Il y a eu beaucoup de confusion au sein du mouvement ouvrier quant à leur relation avec le gouvernement du Parti Québécois. Il y a eu des efforts concertés par des chefs syndicaux de mettre un terme à la critique du gouvernement pour plutôt s’attaquer aux conservateurs fédéraux. Cela ne tient pas compte du fait que le PQ tient un agenda économique très similaire. La charte a décidément ajouté à cette confusion alors que certains syndicats se sont rangés en sa faveur, et d’autres, contre. Au moment où les travailleurs et la jeunesse avaient besoin de leur leadership pour combattre l’austérité et les attaques du patronat, il a déraillé vers le débat de la charte.
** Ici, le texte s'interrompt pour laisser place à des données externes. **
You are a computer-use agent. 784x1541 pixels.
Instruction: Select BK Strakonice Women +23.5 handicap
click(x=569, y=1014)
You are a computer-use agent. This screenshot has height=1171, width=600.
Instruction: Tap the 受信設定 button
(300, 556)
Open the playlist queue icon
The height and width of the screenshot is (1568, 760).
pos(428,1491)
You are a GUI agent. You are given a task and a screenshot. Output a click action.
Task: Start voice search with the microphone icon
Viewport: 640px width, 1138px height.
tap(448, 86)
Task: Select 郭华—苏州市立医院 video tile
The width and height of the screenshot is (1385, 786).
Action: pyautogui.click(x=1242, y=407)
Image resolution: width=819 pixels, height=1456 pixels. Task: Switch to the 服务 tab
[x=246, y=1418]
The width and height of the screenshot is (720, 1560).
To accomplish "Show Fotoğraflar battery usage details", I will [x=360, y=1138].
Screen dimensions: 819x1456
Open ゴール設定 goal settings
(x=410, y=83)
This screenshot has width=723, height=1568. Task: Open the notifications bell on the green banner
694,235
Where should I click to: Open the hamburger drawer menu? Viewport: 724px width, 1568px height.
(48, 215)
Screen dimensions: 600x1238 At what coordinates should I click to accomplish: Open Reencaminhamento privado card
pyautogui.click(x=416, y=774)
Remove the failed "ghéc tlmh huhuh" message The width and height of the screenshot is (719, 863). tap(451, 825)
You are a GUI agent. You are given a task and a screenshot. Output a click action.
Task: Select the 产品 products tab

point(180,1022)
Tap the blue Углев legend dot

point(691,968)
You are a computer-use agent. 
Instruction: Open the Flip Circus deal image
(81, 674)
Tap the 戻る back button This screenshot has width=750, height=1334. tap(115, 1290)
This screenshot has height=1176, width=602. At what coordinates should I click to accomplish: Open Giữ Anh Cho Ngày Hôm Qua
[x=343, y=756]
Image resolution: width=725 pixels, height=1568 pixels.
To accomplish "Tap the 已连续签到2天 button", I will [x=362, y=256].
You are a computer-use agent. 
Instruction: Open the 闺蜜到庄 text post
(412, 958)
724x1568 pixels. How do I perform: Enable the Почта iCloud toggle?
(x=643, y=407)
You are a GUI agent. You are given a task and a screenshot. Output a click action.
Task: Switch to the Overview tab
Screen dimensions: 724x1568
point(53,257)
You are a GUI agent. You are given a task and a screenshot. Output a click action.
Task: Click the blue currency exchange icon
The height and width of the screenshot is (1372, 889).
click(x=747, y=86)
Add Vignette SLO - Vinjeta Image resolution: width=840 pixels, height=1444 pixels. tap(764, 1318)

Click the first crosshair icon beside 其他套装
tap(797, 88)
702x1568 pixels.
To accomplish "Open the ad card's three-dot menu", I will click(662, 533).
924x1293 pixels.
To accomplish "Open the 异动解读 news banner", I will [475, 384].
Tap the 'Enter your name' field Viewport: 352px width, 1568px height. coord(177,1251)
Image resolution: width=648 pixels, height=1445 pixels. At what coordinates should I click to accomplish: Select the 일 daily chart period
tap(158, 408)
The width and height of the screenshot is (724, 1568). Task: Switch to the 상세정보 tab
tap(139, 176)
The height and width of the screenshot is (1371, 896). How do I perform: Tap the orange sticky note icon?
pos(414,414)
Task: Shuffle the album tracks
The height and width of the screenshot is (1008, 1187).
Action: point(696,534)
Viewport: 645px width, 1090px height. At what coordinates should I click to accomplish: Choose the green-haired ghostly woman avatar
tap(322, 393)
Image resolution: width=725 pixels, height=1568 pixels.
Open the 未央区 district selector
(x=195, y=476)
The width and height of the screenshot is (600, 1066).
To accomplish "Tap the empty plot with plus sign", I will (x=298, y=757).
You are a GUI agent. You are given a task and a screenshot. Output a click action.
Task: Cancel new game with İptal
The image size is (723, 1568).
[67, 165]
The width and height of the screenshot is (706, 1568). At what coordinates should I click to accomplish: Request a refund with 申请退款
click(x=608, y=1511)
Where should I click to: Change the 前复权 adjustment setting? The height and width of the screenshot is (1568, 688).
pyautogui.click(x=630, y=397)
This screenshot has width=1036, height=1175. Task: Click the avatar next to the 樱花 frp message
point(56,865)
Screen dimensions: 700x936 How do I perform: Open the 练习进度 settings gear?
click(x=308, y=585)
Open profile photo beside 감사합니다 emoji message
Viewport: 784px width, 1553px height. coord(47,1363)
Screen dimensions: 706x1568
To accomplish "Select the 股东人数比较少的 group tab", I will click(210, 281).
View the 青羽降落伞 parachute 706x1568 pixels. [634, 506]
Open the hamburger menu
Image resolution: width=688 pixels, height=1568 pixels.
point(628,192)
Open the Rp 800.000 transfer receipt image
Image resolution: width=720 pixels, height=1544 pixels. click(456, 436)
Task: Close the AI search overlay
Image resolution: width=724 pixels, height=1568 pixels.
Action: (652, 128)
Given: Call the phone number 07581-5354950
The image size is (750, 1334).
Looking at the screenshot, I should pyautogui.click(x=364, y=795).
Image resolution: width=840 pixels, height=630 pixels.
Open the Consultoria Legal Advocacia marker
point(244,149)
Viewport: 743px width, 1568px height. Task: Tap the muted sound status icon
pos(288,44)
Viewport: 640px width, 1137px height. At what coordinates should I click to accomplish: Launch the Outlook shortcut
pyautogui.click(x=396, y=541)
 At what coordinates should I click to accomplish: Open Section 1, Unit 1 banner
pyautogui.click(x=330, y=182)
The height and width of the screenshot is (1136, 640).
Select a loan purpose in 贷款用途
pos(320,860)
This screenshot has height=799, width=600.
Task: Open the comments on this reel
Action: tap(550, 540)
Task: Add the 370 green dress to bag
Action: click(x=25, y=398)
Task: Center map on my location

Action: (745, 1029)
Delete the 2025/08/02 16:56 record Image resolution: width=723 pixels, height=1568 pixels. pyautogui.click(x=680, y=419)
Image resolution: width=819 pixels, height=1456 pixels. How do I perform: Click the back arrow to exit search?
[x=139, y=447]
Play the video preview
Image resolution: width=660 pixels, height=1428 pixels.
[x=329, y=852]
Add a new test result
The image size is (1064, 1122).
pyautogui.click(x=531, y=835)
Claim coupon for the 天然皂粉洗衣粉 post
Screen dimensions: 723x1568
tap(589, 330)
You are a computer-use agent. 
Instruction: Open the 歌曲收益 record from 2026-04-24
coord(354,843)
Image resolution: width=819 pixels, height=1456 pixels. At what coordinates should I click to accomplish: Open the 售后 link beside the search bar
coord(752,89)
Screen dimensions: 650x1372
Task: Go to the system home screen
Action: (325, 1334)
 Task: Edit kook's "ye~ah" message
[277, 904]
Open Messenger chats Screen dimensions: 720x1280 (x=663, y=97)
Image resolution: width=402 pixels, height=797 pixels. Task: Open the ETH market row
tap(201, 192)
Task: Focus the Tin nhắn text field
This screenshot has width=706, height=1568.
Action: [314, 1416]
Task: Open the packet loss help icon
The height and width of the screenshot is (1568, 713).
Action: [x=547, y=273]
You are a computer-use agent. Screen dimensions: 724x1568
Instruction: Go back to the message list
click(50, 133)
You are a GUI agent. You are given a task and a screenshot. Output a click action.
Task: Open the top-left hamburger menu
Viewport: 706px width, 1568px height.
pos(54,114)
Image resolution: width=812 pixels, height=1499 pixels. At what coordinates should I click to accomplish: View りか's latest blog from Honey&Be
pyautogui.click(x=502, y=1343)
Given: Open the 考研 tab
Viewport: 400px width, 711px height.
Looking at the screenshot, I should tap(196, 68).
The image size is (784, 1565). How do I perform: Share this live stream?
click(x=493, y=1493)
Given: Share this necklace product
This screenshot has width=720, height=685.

La réponse des syndicats à la nomination de Péladeau en est une de surprise et de dénonciation. La FTQ, le plus grand syndicat de la province, a dit que sa candidature serait une catastrophe pour les travailleurs québécois et qu’il était probablement l’un des pires employeurs que la province n’ait jamais connu. La CSN a aussi exprimé son dégoût et dit que cela était un signe sûr que le PQ n’a aucun plan pour réformer la loi sur le travail dans la province. Le président du syndicat a dit que si le Parti Québécois refusait de faire ainsi, ils tireraient leurs propres conclusions. Bien que quelques syndicalistes notables se soient joints à QS cette élection, la position générale des syndicats est encore peu claire et il faudra qu’ils se prononcent en faveur de QS, qui représente la seule option pro-travailleurs et anti-austérité. Ce qui est clair est que l’association du PQ avec Péladeau endommage sérieusement les liens ténus que le PQ avait avec la bureaucratie syndicale, ce qui ouvre la porte à un abandon du PQ par les syndicats et leur adhésion à Québec solidaire. Le fait que QS profiterait de cette situation a même été mentionné par plusieurs analystes politiques bourgeois.

Le mouvement étudiant

Récemment, l’ASSÉ, qui menait la grève étudiante en 2012, continue sa campagne contre l’austérité et le gouvernement. Loin d’être surpris par la dérive à droite du PQ, l’ASSÉ s’est concentrée sur la mobilisation contre l’austérité du gouvernement depuis qu’il a été élu. Ils ont de surcroît dénoncé la charte comme étant un « écran de fumée » pour l’austérité, et lancé une campagne appelée « Traîtres chez nous » un jeu de mots sur le slogan populaire de la révolution tranquille « Maîtres chez nous ».

Cette campagne contient des photos de ministres du PQ et la liste des mesures d’austérité qu’ils ont implantées. De plus, les associations-membres de l’ASSÉ tiennent des assemblées générales et des votes de grève d’un jour ou de manifestations contre l’austérité pour le 3 avril, une jambette prévue directement dans les derniers jours critiques de la course l’élection.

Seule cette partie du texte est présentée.